What is being asked:
Pick out each line in the entries below that contains the string "output", and copy those lines. Matches must agree in case.

Given data:
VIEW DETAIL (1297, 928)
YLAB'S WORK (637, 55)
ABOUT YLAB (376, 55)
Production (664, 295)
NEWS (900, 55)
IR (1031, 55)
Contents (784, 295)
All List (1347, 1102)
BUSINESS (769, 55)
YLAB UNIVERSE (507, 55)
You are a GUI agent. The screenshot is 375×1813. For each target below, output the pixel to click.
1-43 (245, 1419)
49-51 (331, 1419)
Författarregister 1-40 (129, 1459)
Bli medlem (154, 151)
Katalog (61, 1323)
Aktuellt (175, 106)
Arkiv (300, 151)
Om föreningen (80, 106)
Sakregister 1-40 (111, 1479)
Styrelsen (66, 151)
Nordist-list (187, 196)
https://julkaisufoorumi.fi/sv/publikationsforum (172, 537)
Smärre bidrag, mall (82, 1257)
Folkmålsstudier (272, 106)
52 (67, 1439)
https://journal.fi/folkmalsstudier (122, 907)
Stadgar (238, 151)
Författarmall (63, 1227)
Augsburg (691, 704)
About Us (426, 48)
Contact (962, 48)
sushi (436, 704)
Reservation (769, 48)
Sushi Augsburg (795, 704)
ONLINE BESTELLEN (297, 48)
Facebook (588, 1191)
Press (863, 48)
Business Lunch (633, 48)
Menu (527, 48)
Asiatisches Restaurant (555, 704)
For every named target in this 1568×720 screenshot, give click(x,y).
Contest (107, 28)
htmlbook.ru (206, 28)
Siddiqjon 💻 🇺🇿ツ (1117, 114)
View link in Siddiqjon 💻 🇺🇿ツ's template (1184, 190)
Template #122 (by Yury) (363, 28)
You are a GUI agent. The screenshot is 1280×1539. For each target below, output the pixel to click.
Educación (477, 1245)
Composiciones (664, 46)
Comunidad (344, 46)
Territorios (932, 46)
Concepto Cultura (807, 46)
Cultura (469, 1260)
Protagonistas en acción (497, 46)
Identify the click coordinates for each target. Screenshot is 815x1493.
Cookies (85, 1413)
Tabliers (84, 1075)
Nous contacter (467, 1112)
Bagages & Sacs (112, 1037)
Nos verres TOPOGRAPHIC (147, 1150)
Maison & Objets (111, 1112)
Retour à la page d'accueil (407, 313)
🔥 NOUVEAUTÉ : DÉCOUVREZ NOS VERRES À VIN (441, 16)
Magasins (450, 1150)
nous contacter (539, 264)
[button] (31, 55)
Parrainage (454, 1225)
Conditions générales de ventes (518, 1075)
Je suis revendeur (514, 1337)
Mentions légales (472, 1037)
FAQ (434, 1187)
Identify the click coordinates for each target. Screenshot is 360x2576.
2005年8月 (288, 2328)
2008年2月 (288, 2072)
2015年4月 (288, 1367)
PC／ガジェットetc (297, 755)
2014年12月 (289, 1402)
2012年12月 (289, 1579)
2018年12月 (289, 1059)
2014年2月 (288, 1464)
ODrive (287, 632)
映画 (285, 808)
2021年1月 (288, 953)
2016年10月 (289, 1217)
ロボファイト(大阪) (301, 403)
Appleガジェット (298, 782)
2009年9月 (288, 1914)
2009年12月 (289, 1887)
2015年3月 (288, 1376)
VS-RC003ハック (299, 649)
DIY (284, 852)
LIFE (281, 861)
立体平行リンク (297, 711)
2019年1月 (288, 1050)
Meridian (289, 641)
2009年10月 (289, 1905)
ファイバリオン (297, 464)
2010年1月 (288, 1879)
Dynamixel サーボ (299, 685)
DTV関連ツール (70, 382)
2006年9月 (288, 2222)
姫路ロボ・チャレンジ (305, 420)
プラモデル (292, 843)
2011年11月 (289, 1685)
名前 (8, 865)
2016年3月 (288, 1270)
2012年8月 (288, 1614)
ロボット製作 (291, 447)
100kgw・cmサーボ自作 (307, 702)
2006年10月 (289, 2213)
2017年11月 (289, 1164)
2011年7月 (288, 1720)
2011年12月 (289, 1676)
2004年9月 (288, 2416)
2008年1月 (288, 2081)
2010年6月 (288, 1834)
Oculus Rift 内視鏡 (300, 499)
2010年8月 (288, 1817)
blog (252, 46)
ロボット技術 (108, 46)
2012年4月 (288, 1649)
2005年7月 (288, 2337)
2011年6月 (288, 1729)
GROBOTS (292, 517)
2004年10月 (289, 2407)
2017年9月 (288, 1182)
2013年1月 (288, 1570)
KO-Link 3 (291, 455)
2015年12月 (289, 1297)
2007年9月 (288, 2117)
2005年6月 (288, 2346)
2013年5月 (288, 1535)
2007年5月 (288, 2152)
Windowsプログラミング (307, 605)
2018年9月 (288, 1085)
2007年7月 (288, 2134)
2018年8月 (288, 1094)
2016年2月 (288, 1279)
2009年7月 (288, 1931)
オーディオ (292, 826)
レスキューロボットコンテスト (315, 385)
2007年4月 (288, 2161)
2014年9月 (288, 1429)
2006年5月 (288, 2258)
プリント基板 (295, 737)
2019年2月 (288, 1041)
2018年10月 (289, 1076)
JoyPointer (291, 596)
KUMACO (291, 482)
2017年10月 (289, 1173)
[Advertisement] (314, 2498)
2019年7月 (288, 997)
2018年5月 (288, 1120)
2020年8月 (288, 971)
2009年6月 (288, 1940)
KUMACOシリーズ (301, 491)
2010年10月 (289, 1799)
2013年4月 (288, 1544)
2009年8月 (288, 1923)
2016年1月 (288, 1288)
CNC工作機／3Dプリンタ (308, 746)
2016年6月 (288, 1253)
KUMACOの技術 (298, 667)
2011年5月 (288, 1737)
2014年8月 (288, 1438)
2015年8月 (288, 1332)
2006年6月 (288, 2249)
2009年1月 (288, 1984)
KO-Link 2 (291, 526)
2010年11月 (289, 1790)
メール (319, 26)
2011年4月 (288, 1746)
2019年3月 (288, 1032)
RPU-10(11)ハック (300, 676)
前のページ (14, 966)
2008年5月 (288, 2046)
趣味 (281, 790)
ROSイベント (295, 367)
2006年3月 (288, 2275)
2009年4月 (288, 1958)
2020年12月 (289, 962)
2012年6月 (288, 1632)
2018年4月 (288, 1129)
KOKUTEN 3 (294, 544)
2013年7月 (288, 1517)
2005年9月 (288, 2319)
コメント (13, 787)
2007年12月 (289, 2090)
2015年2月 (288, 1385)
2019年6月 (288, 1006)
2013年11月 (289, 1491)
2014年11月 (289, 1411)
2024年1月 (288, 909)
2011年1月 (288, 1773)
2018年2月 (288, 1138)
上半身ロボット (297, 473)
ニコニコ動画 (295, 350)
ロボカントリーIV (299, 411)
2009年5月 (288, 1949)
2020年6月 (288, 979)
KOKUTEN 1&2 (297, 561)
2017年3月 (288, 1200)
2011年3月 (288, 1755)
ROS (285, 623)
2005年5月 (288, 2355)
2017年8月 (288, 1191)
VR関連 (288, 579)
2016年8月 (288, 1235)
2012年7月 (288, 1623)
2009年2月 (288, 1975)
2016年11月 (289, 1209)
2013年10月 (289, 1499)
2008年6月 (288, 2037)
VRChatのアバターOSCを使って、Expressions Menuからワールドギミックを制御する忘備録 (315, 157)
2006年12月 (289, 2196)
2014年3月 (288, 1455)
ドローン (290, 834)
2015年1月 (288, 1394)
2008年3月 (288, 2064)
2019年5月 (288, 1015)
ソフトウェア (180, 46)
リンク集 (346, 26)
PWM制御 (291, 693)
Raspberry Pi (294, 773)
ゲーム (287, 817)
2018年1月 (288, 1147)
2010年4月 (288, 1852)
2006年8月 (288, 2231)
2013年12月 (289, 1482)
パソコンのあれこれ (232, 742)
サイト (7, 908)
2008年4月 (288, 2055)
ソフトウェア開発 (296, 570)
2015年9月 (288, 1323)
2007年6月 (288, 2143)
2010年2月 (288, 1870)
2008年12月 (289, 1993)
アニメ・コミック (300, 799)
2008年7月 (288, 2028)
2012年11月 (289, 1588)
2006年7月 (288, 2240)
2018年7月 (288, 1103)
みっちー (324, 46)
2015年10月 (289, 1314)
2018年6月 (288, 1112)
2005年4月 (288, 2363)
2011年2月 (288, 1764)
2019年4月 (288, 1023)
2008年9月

Exercise result:
You are a GUI agent. The screenshot is 375×1813. For each target below, output the pixel to click.
You are a GUI agent. The screenshot is 1280×1539. For each target below, output the pixel to click.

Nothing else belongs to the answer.